Its called the Nifty Fifty for a good reason.

kit vs 50mm
The most common question new photographers have after getting their first camera is what lens they should invest in next. You may be debating between a zoom or wide angle lens, but many overlook the 50mm lens, which is the equivalent of most kit lenses being zoomed in all the way. At this point, you’re probably wondering why you would want a 50mm lens if that specification is already covered by your kit. Although there are several differences, the most important one is image quality.

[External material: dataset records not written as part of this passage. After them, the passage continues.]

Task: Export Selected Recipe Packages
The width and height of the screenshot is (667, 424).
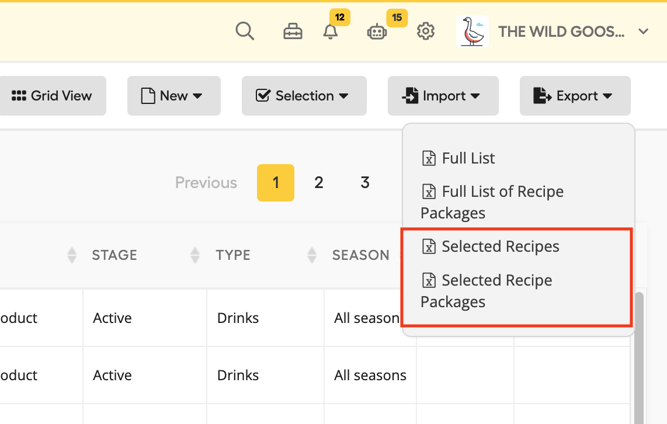Action: [x=487, y=291]
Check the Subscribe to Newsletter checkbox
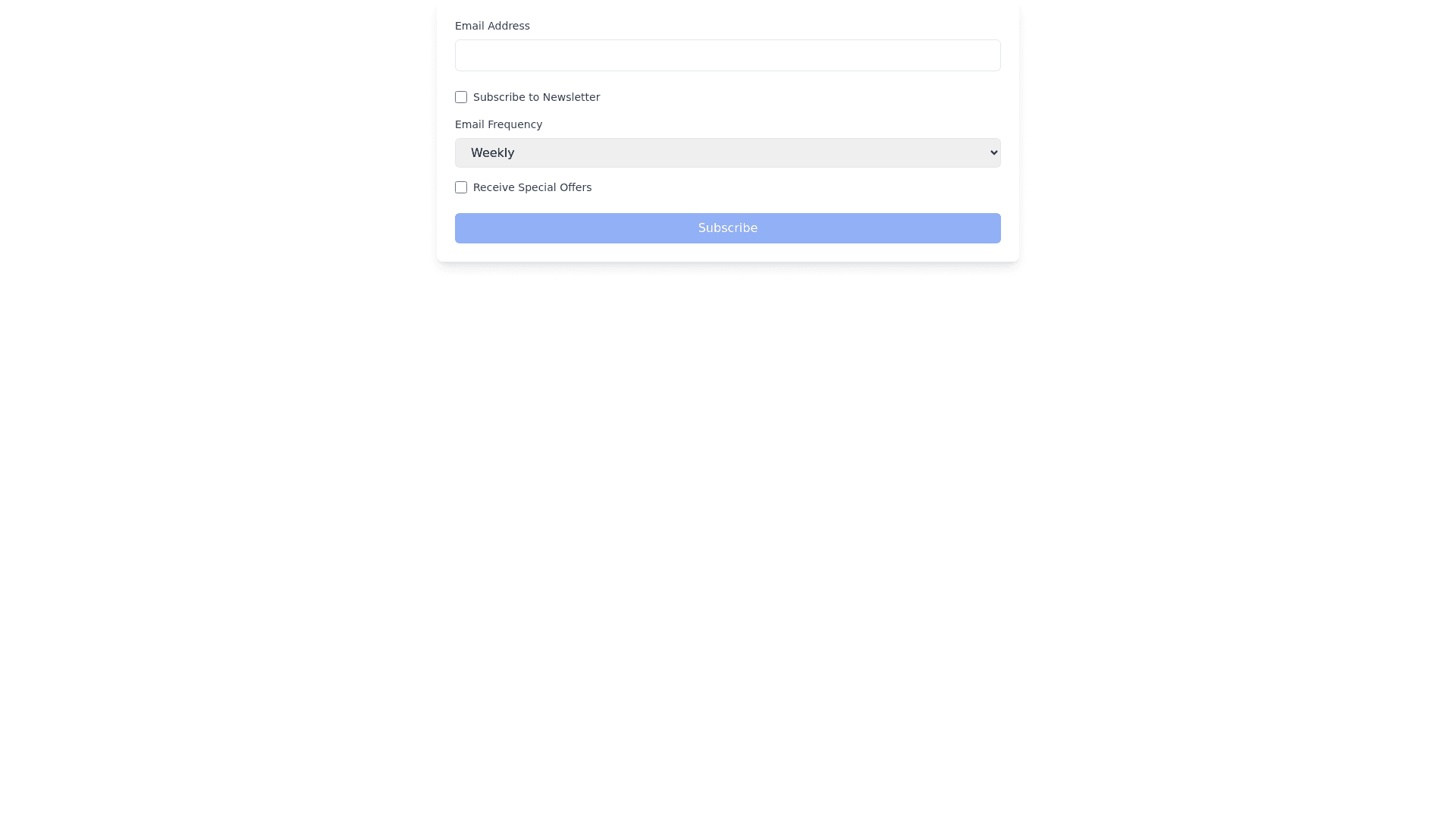This screenshot has height=819, width=1456. (461, 97)
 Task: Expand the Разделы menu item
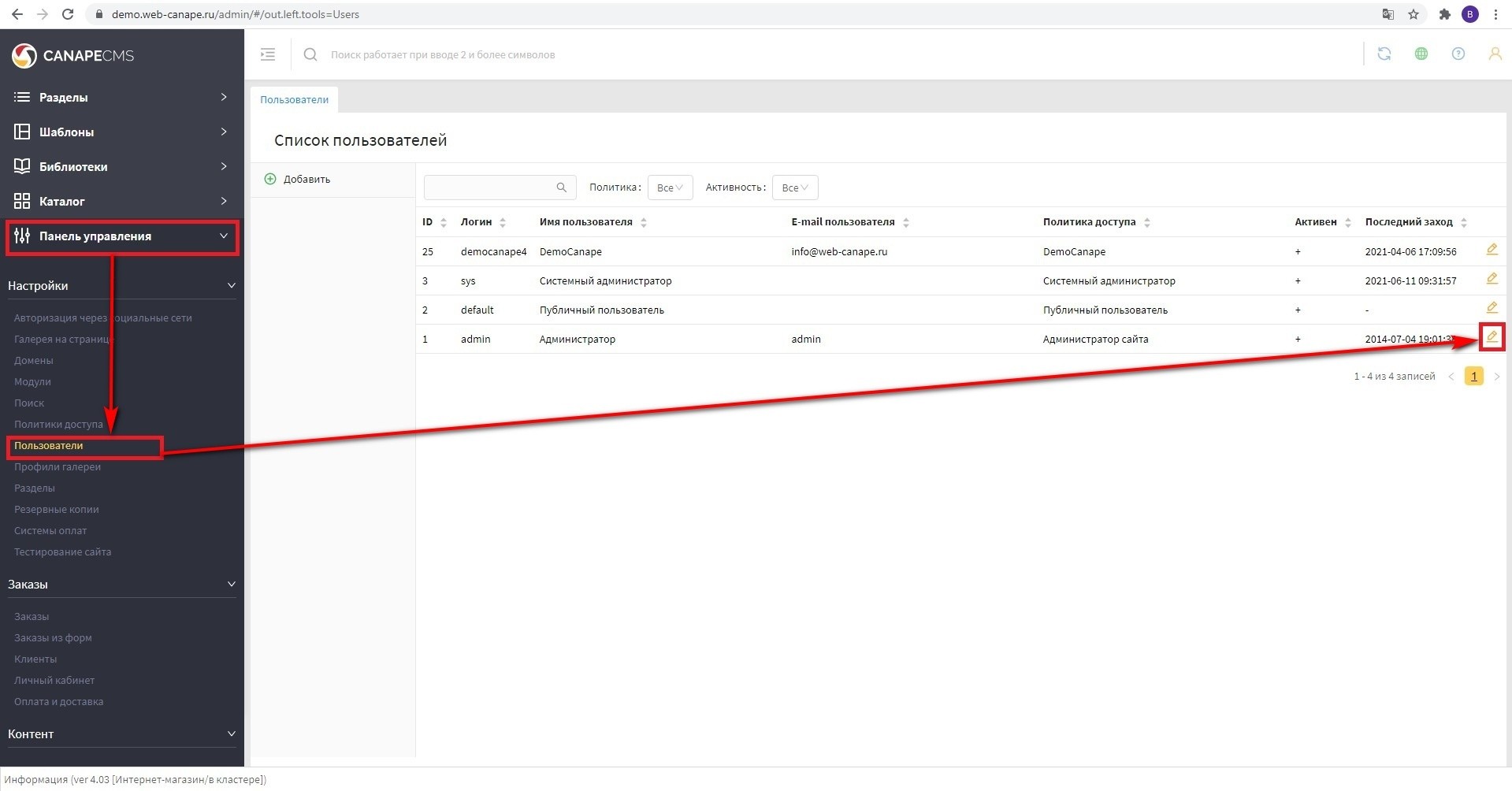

The 50mm is a prime lens, which means it has a fixed focal length of 50mm. Even though the kit lens can reach this focal length, there is a certain amount of quality that is lost. As you use the 50mm, you will notice that the images are sharper and have a higher color contrast over the kit lens. Not totally convinced yet? Well we've got five reasons your next lens purchase should be the 50mm.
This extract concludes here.